Meadow View Winery Super T © Cori Solomon
Meadow View Winery Super T

Raisin d’Être Vineyards

Daniel Howsepian, proprietor of Raisin d’Être Vineyards, as a child, would visit his French relatives in France during the summer. While in Burgundy, he would spend time with his uncle JoJo, who was the Cellar Master of “Dufouleur Pùre et Fils” in Nuits-Saint-Georges. His uncle and his family inspired Daniel to dream of one day making wine and eventually owning his winery. Daniel’s dream also inspired his son, Julien, the winemaker at Kosta Brown.

Daniel’s career path led him into building development, primarily focusing on residential projects. Of course, that experience played a role in constructing his winery. The winery is built into a hill and constructed around the concept of gravity flow.

Daniel Howepain in the Vineyard © Raisin d'Être
Daniel Howepain in the Vineyard. Photo Courtesy Raisin d’Être

The name Raisin d’Être is Daniel’s take on the French expression Raison d’Être, which means ‘reason for being.’ I think it describes Daniel’s love of growing grapes and making wine, as well as his reason for being.

The vineyards, located in Lafayette, were planted in 2013 with Cabernet Sauvignon and a small portion of Merlot. Daniel sources his Petite Sirah from a neighbor and his Petit Verdot from someone in Moraga.

Daniel perfects his wines by using organic methods to nurture the soil, hand-pruning, harvesting, and in the winery, employing minimal intervention.

Raisin d’Être Cabernet Sauvignon 2018: The wine blends Cabernet Sauvignon with a small percentage of Petite Sirah. While the wine ages for two years in both new and neutral oak before bottling, I found a big, brooding Cabernet with dark fruit.

Raisin d’Être Petite Sirah 2018: The wine blends a small percentage of Cabernet Sauvignon with the Petite Sirah and ages for two years. I found Petite Sirah exhibits dark black fruit flavors and reveals itself as drier than other versions of this variety.
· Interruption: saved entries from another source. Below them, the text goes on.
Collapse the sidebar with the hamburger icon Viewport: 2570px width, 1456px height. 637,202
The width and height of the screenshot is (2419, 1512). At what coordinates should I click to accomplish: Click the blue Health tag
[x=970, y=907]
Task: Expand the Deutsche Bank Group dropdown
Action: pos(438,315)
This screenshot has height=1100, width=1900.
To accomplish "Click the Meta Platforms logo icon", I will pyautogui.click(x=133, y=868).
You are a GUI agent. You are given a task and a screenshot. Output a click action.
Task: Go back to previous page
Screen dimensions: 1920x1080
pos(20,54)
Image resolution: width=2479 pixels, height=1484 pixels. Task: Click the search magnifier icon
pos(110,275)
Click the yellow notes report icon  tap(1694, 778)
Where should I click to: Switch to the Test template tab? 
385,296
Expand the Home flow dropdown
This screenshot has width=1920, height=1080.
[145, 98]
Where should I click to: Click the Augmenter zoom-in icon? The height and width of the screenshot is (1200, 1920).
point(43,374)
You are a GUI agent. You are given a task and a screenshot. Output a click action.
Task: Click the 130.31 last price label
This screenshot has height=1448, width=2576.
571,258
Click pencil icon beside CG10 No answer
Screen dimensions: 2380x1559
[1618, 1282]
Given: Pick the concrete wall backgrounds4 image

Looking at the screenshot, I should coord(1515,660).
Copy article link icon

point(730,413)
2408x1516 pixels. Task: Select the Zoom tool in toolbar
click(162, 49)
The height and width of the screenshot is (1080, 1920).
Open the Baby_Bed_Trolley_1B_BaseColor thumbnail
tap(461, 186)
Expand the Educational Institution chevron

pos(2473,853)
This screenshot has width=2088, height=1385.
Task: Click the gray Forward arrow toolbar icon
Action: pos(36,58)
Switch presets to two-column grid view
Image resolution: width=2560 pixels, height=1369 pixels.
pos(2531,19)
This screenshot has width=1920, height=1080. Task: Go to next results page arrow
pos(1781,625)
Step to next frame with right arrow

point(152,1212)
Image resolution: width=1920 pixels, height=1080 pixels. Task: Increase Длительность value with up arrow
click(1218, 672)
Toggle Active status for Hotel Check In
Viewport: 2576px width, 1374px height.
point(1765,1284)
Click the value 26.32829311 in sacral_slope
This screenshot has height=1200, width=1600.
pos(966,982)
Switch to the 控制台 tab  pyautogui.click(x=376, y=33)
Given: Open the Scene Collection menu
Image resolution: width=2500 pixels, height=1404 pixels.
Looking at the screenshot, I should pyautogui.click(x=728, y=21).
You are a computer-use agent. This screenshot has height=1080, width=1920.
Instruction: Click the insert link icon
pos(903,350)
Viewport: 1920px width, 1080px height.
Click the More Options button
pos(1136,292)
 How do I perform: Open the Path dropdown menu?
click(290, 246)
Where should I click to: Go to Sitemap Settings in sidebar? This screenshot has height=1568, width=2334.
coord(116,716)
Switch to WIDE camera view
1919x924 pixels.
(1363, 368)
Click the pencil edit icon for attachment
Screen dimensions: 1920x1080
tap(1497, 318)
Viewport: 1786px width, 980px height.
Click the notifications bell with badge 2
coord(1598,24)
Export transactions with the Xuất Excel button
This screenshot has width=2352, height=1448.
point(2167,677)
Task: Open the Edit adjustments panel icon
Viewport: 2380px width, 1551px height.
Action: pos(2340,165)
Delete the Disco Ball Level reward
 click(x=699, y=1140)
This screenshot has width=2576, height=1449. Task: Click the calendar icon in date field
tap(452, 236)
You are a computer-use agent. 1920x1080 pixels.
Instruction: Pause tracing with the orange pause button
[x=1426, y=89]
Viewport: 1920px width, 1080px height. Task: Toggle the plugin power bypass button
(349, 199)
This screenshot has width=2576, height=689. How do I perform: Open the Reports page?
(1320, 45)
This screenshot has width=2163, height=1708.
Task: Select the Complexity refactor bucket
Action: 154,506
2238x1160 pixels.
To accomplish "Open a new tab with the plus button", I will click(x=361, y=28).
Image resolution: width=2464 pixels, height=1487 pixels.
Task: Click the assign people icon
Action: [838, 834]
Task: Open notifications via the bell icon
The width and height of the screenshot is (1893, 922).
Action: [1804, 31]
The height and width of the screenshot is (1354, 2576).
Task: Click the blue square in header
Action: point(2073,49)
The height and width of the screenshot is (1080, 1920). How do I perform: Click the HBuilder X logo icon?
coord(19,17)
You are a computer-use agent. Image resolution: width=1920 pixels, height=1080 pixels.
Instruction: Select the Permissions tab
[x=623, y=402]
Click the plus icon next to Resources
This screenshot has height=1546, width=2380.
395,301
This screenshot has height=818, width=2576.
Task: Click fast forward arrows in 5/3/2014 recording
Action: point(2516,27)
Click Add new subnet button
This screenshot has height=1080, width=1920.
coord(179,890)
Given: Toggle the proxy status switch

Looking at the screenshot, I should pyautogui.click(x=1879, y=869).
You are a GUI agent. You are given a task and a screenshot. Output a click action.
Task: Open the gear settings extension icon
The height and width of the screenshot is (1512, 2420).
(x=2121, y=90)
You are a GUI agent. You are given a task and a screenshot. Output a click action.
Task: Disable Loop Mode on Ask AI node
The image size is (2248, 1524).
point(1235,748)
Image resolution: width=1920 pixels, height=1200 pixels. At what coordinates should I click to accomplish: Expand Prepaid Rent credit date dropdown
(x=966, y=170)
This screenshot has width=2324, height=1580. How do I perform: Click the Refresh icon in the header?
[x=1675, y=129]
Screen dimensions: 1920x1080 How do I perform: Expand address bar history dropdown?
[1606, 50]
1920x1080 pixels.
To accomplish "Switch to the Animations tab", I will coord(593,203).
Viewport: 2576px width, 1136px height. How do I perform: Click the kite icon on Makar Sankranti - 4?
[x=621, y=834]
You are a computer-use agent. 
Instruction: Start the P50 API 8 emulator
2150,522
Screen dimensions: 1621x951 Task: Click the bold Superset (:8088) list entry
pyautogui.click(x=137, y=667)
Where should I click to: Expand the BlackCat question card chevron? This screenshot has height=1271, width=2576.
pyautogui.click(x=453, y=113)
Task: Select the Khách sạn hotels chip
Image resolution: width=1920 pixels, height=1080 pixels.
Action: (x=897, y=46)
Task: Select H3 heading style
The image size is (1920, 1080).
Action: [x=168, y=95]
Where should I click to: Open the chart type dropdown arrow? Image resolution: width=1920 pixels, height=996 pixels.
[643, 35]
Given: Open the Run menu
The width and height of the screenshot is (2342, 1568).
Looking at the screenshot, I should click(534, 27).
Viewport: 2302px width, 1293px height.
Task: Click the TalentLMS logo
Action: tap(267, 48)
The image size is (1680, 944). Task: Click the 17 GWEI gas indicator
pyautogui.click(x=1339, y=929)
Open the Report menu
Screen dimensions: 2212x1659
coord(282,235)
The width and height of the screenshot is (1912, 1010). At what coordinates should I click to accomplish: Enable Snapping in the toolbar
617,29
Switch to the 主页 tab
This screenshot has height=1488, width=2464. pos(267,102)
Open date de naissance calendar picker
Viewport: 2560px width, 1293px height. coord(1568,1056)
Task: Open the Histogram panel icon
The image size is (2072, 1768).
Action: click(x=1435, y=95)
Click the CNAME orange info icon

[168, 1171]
Raisin d'Être Cabernet Sauvignon and Petite Sirah © Cori Solomon
Raisin d’Être Cabernet Sauvignon and Petite Sirah

Thal Vineyards

Thal Vineyards was established in 2010 by Larry and Esther Thal. With over 2,000 vines, principally Cabernet Sauvignon, Merlot, and Sauvignon Blanc, Thal harvested its first vintage in 2012. Like others in the area, they planted vines to provide a drought-tolerant and fire-resistant solution for their hillside property. Bill English is their winemaker.

Thal Vineyards Sauvignon Blanc 2020: This Sauvignon Blanc is crafted in a style similar to Chardonnay. The wine barrel ferments and ages for ten months in French oak. The barrel aging gives the wine its creamier texture. I found floral aromas followed by citrus, mainly lemon, accented by stone and tropical fruits on the palate.

Thal Vineyards Sauvignon Blanc © Cori Solomon
Thal Vineyards Sauvignon Blanc

Lamorinda AVA Wineries and Winemakers

Unique to the Lamorinda AVA, besides all the vineyards situated on hillside slopes, is the community’s camaraderie and the love and passion exuded by these winery owners and winemakers. The community wants everyone to succeed as they work together, encouraging and supporting each other. This cooperation will come full circle when their joint tasting room, Local Vines, opens in 2023.

The quality of the wine and the price points make this an area to keep on your radar. If you visit the East Bay, include the Lamorinda AVA in your wine tasting itinerary.

I would like to thank Visit Concord for introducing me to this fabulous AVA.

Note: As is common in the wine industry, this writer received a hosted winetasting and samples. While it has not influenced this review, the writer believes in full disclosure.

Featured photo courtesy of Los Arabis Vineyards.